◆ **Problem**:
Please copy, word for word, the part of the passage about the Church of England panel from "There have been" to "every local community.".

◆ **Document passage**:
────────────────

The 16 panel members include six from the General Synod, the governing body of the Church, and six from the diocese of Canterbury. There are two bishops, but only one representative of the members of the worldwide Anglican Communion, Dr Barry Morgan, the Archbishop of Wales.
His liberal views are hardly representative of the communion, which is dominated by evangelicals who take a hard line on issues such as homosexuality.
The chairman is Lord Luce, the former Conservative cabinet minister who was appointed by Downing Street.
There have been suggestions of the so-called Canterbury Six acting together to block or promote candidates. At least nine members of the commission seem likely to be in favour of a reformer,
“The Church of England is at a crossroads, but the roads do not fall according to the usual tribal lines of evangelicals, Anglo-Catholics and liberals,” said one leading Anglican. “They fall along the lines of who are those who want a safe pair of hands - the ‘steady as she goes, let’s just keep the ship afloat and heading in the same direction’ view - and those who have a much bigger vision of what God might be doing.”
The Church has agreed three goals for the coming century: to grow, in terms of congregations and spiritual depth; to focus resources where there is most need and opportunity; and “to reshape or re-imagine the Church’s ministry” so there is a Christian witness in every local community.
However, the Church no longer has the priests, the people or the money to have a paid member of the clergy in every parish church. There are many who believe that it is time for a rethink.
The Bishop of Durham has already defined himself as a reformer, having begun to change the funding of his diocese in an innovative way.
Instead of telling the parishes how much they have to contribute to the diocese, Bishop Welby wants “a complete upending of the system” so that they say how much they can afford, which is used to set the budget. His youth and education at Eton may count against him in some people’s eyes, however.

────────────────

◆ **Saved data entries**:

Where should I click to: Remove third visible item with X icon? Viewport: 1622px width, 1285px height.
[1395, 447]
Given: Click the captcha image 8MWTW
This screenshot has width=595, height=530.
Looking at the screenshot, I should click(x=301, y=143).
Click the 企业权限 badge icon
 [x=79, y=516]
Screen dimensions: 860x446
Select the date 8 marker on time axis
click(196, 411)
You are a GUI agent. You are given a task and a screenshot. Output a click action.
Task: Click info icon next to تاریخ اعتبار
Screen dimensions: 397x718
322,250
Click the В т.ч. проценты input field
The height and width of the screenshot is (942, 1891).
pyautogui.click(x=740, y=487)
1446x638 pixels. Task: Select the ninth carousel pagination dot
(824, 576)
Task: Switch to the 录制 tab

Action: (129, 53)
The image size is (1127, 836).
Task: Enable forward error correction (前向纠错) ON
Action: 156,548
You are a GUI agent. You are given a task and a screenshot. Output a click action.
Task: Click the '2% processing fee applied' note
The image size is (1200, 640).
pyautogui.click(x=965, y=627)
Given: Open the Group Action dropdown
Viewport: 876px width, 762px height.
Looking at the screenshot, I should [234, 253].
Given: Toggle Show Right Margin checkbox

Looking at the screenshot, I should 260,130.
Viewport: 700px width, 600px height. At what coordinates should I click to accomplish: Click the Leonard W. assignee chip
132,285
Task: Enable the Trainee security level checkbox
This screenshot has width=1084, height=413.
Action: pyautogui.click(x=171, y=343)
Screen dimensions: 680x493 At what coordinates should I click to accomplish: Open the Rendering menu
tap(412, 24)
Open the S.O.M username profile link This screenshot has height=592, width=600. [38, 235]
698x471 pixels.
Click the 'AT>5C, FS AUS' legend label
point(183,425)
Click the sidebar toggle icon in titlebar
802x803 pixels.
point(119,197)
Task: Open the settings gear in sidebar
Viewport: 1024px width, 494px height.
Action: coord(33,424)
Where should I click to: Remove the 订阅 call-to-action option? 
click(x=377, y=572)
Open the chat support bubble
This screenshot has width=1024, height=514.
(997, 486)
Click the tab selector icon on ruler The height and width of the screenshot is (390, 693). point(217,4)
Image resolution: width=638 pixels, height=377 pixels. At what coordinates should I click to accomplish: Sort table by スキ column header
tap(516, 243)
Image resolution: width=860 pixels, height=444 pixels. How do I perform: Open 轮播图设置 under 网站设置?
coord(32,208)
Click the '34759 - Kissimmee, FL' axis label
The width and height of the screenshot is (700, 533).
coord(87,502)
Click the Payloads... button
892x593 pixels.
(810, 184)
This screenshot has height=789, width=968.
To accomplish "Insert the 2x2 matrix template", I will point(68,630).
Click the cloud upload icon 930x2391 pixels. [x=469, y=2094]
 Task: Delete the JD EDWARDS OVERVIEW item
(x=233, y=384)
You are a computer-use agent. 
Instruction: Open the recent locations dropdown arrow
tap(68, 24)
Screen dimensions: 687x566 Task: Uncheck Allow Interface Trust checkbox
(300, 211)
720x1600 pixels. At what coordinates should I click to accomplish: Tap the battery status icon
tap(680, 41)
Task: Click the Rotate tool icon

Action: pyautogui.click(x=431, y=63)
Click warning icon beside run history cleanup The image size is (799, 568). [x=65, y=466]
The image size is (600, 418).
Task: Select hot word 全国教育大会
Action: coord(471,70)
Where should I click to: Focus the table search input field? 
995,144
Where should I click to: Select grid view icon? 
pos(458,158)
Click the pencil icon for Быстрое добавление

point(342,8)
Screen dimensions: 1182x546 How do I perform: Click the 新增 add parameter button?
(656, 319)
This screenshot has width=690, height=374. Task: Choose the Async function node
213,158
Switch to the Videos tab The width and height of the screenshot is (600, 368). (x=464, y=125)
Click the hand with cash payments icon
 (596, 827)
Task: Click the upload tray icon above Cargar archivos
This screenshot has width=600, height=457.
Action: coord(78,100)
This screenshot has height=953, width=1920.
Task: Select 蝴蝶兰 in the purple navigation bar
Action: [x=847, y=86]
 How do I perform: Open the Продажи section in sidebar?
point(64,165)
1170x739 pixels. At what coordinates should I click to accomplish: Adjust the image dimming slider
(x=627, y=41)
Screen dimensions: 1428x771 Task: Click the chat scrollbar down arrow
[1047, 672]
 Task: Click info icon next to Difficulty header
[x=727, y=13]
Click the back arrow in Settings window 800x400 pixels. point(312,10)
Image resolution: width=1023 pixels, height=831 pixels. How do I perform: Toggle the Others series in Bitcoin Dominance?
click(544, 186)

────────────────

◆ **Exercise response**:
There have been suggestions of the so-called Canterbury Six acting together to block or promote candidates. At least nine members of the commission seem likely to be in favour of a reformer,
“The Church of England is at a crossroads, but the roads do not fall according to the usual tribal lines of evangelicals, Anglo-Catholics and liberals,” said one leading Anglican. “They fall along the lines of who are those who want a safe pair of hands - the ‘steady as she goes, let’s just keep the ship afloat and heading in the same direction’ view - and those who have a much bigger vision of what God might be doing.”
The Church has agreed three goals for the coming century: to grow, in terms of congregations and spiritual depth; to focus resources where there is most need and opportunity; and “to reshape or re-imagine the Church’s ministry” so there is a Christian witness in every local community.